Loretta Erhunmwunsee, MD
With a rapidly evolving treatment paradigm such as non–small cell lung cancer, it is imperative that researchers and clinicians appropriately treat patients on an individualized basis—especially those who are considered to have racial and socioeconomic disparities.
on Advanced Non–Small Cell Lung Cancer, Erhunmwunsee, a thoracic surgeon and assistant professor of surgery at City of Hope, lectured on the racial and socioeconomic disparities in lung cancer trials. In an interview during the meeting, she detailed more of these differences, what drives them, and how personalized medicine impacts some of these patient populations.
OncLive: What are the disparities in lung cancer that you presented on?
I reviewed the fact that there are racial and socioeconomic status disparities as it relates to every type of treatment, whether it be surgery, chemotherapy, or radiation therapy. We also discussed the fact that there are these same disparities in clinical trial participation. The reason this is important is that we sort of move the envelope toward more personalized medicine with checkpoint inhibition and other molecular strategies. It’s important to understand that our trials are underrepresented by certain groups; some of these groups are the most vulnerable.
What drives these disparities?
What is so interesting is that it’s multifactorial; there are so many different things that impact the fact that race and socioeconomic status are important. There are genomic and genetic differences, right? One of the slides [I presented] showed that EGFR
mutations might be very different in African-American men than in Asian men. A MET
mutation is certainly different.
Certain groups and, especially, disadvantaged groups, are less likely to get treatment; they are also the same folks who are less likely to survive.
Personalized medicine is extremely important. How does that impact these populations?
What is so awesome is that, when I started training, advanced lung cancer meant [likely] death. There was very little to offer, and now because of molecular strategies and these genetic and genomic differences, it is so different. Personalized medicine is, in essence, finding out which mutations a particular tumor has and treating it with medication that specifically targets that. We have just found that it is changing the paradigm; it is changing the way we see lung cancer, especially advanced lung cancer. In some patients, advanced lung cancer is almost like a chronic disease. You can see long-term survival [in some patients], and that is because of this new wave.

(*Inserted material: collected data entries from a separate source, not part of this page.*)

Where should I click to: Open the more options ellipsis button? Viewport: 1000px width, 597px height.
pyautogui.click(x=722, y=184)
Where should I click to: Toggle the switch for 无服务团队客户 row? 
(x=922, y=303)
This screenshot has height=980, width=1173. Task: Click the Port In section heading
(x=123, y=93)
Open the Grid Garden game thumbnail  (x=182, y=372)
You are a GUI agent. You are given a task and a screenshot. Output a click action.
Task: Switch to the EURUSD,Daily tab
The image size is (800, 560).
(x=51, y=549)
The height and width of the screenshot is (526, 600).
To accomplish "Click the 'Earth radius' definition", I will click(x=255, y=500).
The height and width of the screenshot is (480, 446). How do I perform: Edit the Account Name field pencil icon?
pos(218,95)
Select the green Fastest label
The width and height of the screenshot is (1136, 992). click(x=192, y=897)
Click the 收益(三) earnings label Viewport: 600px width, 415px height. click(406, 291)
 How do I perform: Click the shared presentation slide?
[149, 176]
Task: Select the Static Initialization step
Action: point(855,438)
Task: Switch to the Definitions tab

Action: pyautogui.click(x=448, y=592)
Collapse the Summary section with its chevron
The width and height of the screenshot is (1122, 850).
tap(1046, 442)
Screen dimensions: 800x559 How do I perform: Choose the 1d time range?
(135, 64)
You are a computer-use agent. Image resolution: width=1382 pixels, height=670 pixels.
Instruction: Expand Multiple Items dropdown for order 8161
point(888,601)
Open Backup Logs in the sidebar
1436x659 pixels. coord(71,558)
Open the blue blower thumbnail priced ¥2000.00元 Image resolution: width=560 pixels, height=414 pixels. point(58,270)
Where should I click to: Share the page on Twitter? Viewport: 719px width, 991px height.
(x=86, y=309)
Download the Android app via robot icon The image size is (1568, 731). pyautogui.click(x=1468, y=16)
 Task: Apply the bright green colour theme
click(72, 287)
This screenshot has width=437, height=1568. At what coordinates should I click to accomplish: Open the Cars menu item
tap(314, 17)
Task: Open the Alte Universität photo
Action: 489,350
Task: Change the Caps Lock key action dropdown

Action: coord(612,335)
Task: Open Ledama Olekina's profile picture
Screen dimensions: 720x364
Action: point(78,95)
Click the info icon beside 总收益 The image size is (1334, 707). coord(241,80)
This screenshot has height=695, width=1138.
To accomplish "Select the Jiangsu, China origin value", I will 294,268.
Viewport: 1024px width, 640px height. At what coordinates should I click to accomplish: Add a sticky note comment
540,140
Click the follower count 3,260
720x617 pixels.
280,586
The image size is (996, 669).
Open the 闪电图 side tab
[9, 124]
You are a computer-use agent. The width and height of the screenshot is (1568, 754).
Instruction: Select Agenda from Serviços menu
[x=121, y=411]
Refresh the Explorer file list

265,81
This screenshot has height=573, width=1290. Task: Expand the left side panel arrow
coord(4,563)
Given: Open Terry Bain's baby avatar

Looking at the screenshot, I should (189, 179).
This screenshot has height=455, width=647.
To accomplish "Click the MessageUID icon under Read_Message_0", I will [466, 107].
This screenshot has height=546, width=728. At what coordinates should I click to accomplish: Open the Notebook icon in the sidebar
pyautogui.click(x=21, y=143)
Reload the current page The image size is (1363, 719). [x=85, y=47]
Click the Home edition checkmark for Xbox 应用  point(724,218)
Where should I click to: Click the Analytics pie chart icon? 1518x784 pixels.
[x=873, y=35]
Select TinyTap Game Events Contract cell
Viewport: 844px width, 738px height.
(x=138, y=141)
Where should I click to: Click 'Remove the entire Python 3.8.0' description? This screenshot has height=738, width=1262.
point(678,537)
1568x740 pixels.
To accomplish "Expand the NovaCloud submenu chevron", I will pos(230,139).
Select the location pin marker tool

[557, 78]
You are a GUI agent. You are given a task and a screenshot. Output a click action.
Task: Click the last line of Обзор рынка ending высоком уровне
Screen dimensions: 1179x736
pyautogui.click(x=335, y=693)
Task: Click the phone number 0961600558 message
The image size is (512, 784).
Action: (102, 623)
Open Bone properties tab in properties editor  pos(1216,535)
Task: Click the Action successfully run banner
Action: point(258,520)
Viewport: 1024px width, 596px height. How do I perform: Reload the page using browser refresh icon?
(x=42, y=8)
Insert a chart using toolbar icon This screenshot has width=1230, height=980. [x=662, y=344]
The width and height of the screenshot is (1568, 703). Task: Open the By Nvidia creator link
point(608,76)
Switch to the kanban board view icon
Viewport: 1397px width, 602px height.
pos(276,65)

What advice can you give to community oncologists to better reach these disadvantaged patients?
As a person who is very interested and passionate about making sure that every patient gets good care, I would say to my fellow clinicians that we need to understand that certain groups are less likely to do well and certain groups are less likely to get treatment. Certain groups are more likely to have higher [rates of] mortality, and it is important for us to understand who those groups are and that they need more support.
If you see someone who has less education or has low income, they might be the person that you want to connect with your social workers, or you might want to [treat] them in a multidisciplinary fashion. The truth is, they have more hurdles to get over. It is part of our responsibility to understand that if you know a patient has more risk factors for death, you will acknowledge those risk factors.